> **Page extract**
=== Section Start ===
She has been opting for sea freight because it is cheaper than air freight, with the cost based on weight.
"I would definitely think twice now before purchasing any goods, especially expensive or bulky items," she added.
Earlier this month, freight forwarder vPost announced it was suspending its China sea freight service and all shipping services from Indonesia to Singapore from Aug 24 due to high freight costs.
Singapore Post, which runs vPost, said it tried to make shipping more affordable earlier this year, such as by having discounts for bundling multiple parcels.
But it said freight costs remained high even after it introduced a fuel surcharge last month that customers had to pay.
"Therefore, we have taken the difficult decision to suspend these services instead of passing the higher costs on to the customers," said a SingPost spokesman.
Mr Bernard Chan, director of freight forwarding service Penanshin Air Express, said shipping rates rose exponentially during the Covid-19 pandemic. For instance, the cost of shipping a twenty-foot container to Los Angeles by sea in 2021 shot up to about 10 times what it was in 2019. It is now four times the pre-Covid-19 rate.
=== Section End ===
> **Assignment 1**
Reproduce the passage on shipping costs between "She has been" and "bundling multiple parcels.", inclusive.
> **Assignment 2**
According to the passage on shipping costs, what did SingPost introduce last month that customers had to pay?
The listing has no connection to the passage on shipping costs.

> **Exercise data**
=== Section Start ===
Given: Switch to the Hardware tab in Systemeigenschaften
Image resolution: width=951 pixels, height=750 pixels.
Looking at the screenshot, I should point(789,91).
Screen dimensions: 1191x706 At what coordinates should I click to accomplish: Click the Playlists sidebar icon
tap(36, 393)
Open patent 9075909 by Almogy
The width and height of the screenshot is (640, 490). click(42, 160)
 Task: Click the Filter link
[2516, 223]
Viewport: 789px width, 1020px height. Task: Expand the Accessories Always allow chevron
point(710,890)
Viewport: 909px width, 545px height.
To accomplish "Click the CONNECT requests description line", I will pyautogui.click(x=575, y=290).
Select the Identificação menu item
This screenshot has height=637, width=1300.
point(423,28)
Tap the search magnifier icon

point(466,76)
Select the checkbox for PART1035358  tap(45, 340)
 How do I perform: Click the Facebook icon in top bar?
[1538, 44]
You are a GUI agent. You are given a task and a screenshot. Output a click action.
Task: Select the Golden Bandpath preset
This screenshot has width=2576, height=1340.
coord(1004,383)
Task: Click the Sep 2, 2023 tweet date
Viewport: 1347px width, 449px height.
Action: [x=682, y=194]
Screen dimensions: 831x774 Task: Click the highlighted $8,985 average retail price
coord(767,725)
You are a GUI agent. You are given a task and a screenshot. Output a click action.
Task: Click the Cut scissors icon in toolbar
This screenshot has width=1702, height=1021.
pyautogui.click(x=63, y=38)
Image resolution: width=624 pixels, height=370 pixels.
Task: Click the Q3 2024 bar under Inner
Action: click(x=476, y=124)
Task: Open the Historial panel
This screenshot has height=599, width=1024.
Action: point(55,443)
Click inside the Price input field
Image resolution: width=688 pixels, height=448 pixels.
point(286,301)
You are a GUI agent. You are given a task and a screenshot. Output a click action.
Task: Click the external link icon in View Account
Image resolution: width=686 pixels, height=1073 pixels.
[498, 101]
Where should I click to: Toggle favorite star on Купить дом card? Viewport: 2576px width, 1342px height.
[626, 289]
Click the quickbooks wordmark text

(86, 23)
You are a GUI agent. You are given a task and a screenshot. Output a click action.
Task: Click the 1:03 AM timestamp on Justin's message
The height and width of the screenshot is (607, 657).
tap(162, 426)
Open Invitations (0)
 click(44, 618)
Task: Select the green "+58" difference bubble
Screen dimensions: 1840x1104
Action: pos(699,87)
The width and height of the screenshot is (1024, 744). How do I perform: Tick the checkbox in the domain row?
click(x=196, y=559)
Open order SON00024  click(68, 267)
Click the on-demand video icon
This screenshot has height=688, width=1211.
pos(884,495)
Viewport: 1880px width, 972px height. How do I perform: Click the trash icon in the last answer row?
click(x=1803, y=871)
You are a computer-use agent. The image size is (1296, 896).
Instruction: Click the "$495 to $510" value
=== Section End ===
> **Exercise result 1**
She has been opting for sea freight because it is cheaper than air freight, with the cost based on weight.
"I would definitely think twice now before purchasing any goods, especially expensive or bulky items," she added.
Earlier this month, freight forwarder vPost announced it was suspending its China sea freight service and all shipping services from Indonesia to Singapore from Aug 24 due to high freight costs.
Singapore Post, which runs vPost, said it tried to make shipping more affordable earlier this year, such as by having discounts for bundling multiple parcels.

> **Exercise result 2**
A fuel surcharge.